Saturday, April 2, 2016

DBTL and Aadhaar: Calling the Bluff on Savings

R. Ramakumar

Siddharth George and Arvind Subramanian (S&A), who participated in the manufacture of that famous figure of Rs 12,500 crore as DBTL/Aadhaar-led savings in LPG subsidy, make a heroic effort to defend their case in today's Indian Express. In the process, they end up exposing themselves even more. You can read the piece for their argument, but here are the areas where they are on extremely slippery slope.

1) It turns out that S&A's much-trumpeted estimate of LPG savings is not "actual", but just "illustrative" and "potential". They admit it in the piece. They say: "We did not — and did not intend to — assert that that absolute figure was in fact the actual saving in 2014-15". Amen!

2) Regardless of what S&A say, the government had claimed in two official releases that the LPG savings were even higher than what S&A estimated for 2014-15: Rs 14,672 crore (see http://pib.nic.in/newsite/PrintRelease.aspx?relid=128653 AND http://pib.nic.in/newsite/PrintRelease.aspx?relid=132587). The first press release was in response to the International Institute of Sustainable Development's (IISD) rebuttal of S&A's claim of Rs 12,500 crore. Do not miss this crucial link.
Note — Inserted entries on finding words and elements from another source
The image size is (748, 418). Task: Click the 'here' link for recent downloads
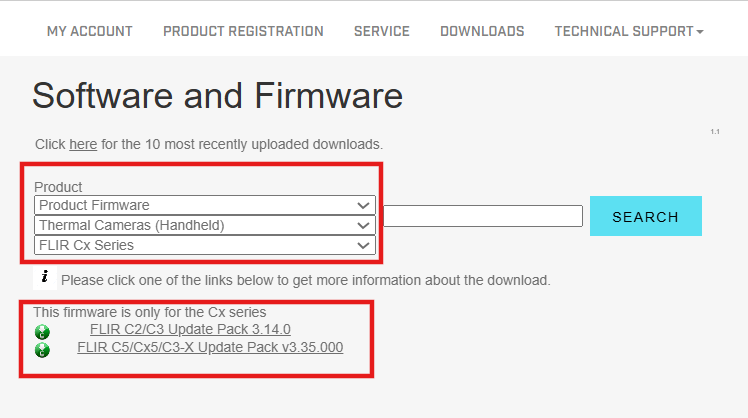click(x=83, y=144)
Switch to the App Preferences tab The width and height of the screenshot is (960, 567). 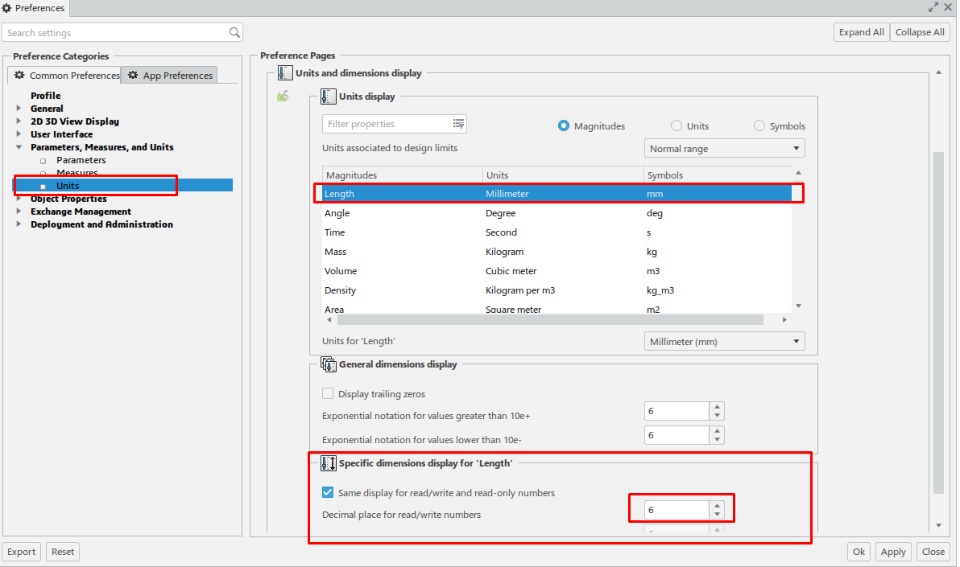click(170, 75)
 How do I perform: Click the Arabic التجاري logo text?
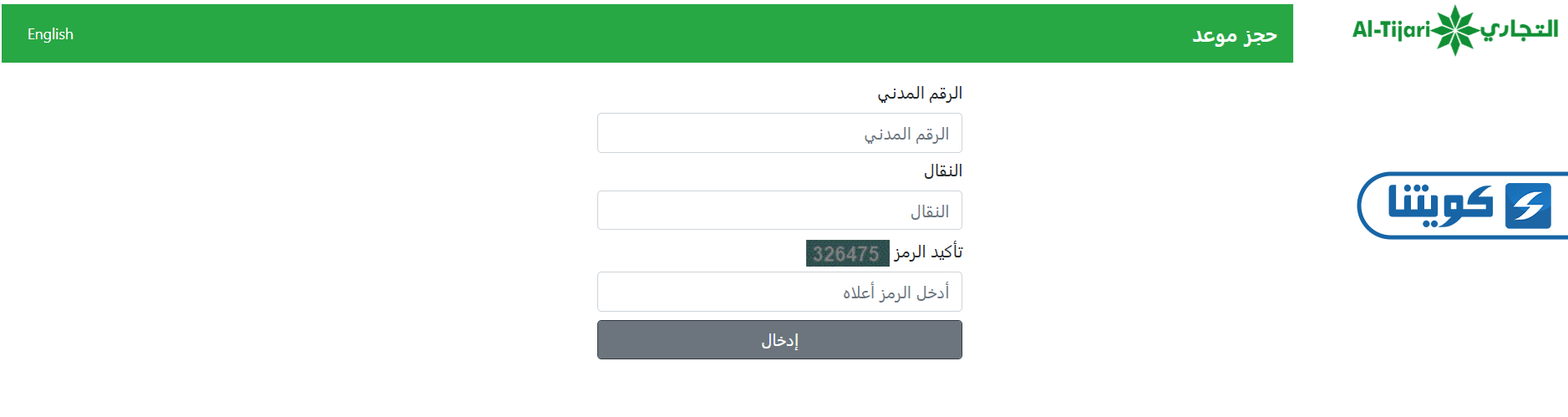(1520, 29)
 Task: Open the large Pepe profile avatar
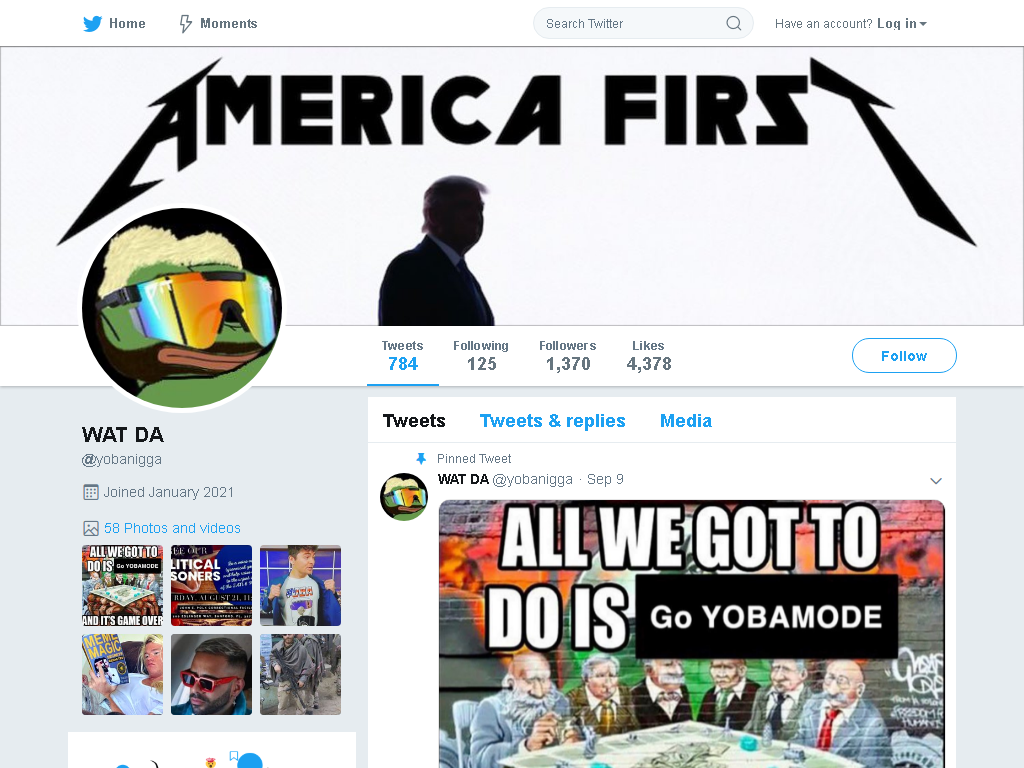(182, 308)
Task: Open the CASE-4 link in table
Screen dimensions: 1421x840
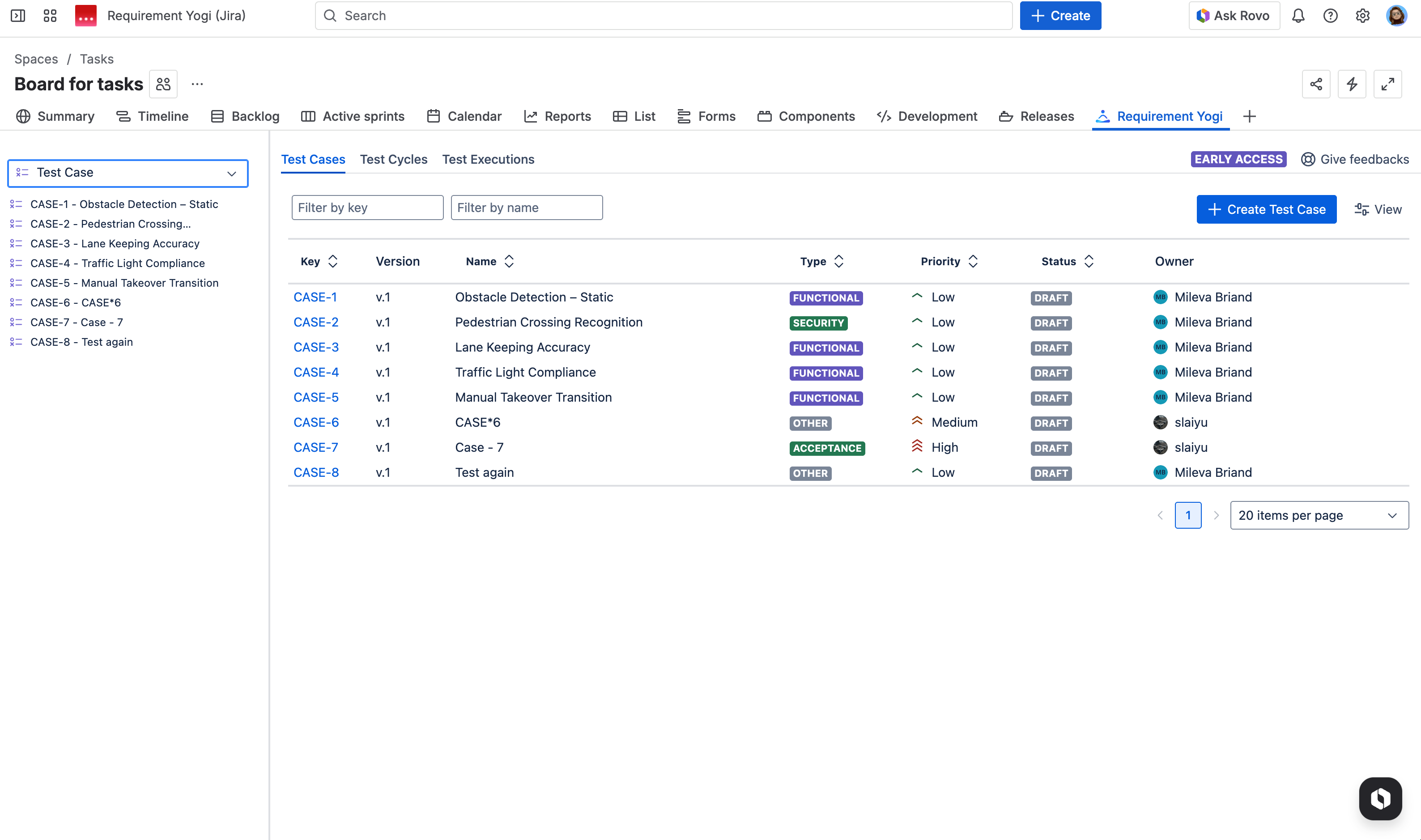Action: [x=316, y=373]
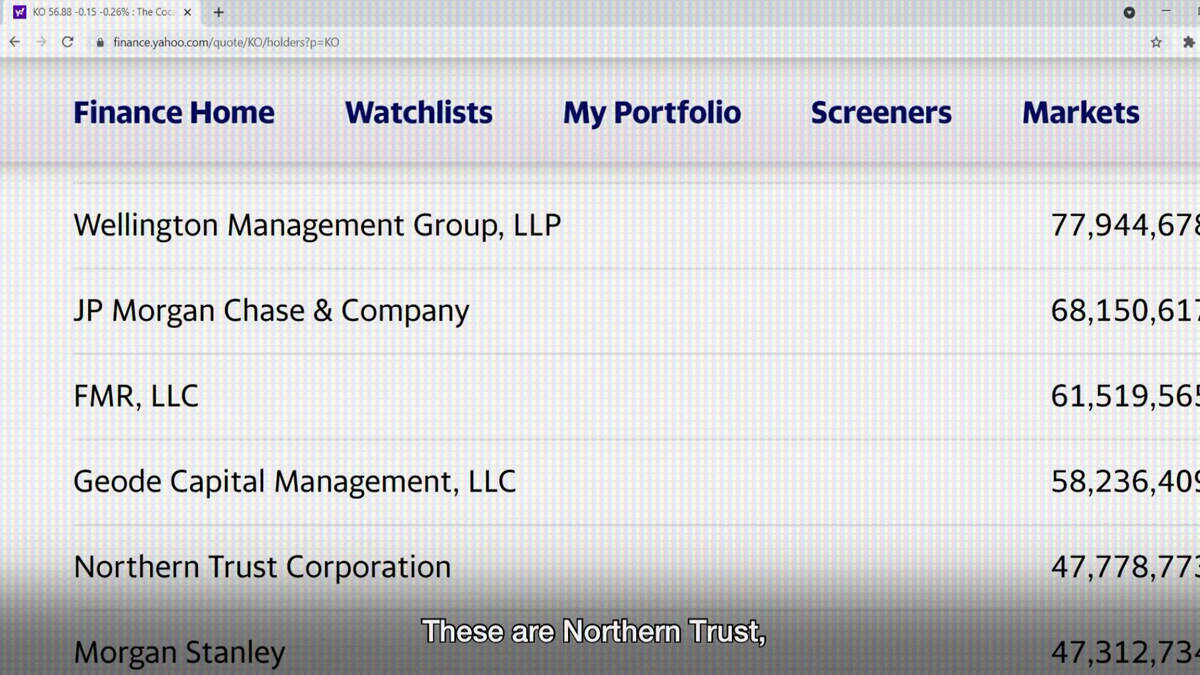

3) S&A's method and its assumptions are deeply suspect. What do they do? They take a set of districts where DBTL was introduced ("treated") and another set of districts where it was not introduced ("control"). They then compare the trends of subsidised LPG consumption across these two sets. Then comes the key assumption: "We expect that DBT reduces consumption in treated districts because the scheme makes it more difficult for LPG distributors to divert subsidised cylinders to “ghost beneficiaries”."

What is the fallacy here? It is the following. What S&A are doing is to credit the DBTL with a function that it did not perform. It was not by forcing the LPG customer to pay full price and then putting a part of it into his/her bank account (which is what DBTL did) that the subsidised LPG consumption was reduced. What reduced the LPG consumption was the fact that the beneficiary list was effectively pruned of duplicates. And much of this pruning of the list was completed before the DBTL or Aadhaar-seeding was introduced. S&A should know that what made diversion of LPG cylinders more difficult was not the DBTL, but the fact that "duplicates", who performed the diversion function, were eliminated from the beneficiary list. It is also a fact that a number of genuine beneficiaries were pushed out of the list of LPG consumers eligible for subsidy by different dubious methods, including by forcing them to submit their Aadhaar numbers for seeding. How can S&A claim what was achieved by list-based de-duplication of beneficiaries and forced exclusion as having been achieved by Aadhaar and a bank transfer of subsidies? Surely, S&A do not consider Indians to be fools to simply swallow their point!

4) While S&A are eloquent about 2014-15, they are silent on the IISD's powerful rebuttal of the government estimates for 2015-16 as well. Here, IISD argues that the LPG savings for 2015-16 was just Rs 120 crore. Remember, here again, Arvind Subramanian himself had a claim of Rs 6,500 crore; he had said: "savings this fiscal are estimated at Rs 6,500 crore".

I have tried to summarise the IISD method and estimate in the article I wrote for the last issue of Frontline.

1 comment:

  1. S&A are mopping up the mess created by Modi & his Ministers. Framing this as an academic debate, and selectively answering easy questions is their way of trying to keep a lid on things.

    The Oxford educated CEA should be asked to explain his view on lack of accounting of costs & benefits of DBTL platform including Aadhaar, not just in terms of savings or exclusion, but about the silence about the broader equity implications of such targeting policy under PAHAL. Specifically, any benefits from DBTL should be weighed not just against expenditure towards DBTL & UID implementation, but in terms of progress towards bringing clean cooking fuels to benefit the public, especially in rural areas.

    The CEA is guilty of framing public policy goals of LPG in narrow instrumental terms of targeting subsidies, rather than expanding access to clean fuels. The 3rd chapter of this year's economic survey sets up the middle class as the bogeyman to avert the gaze from absence of a LPG distribution network outsides India's cities. Their promise to set up 10,000 distributors will take yrs. Before then this govt will deny benefits and tout it as an achievement.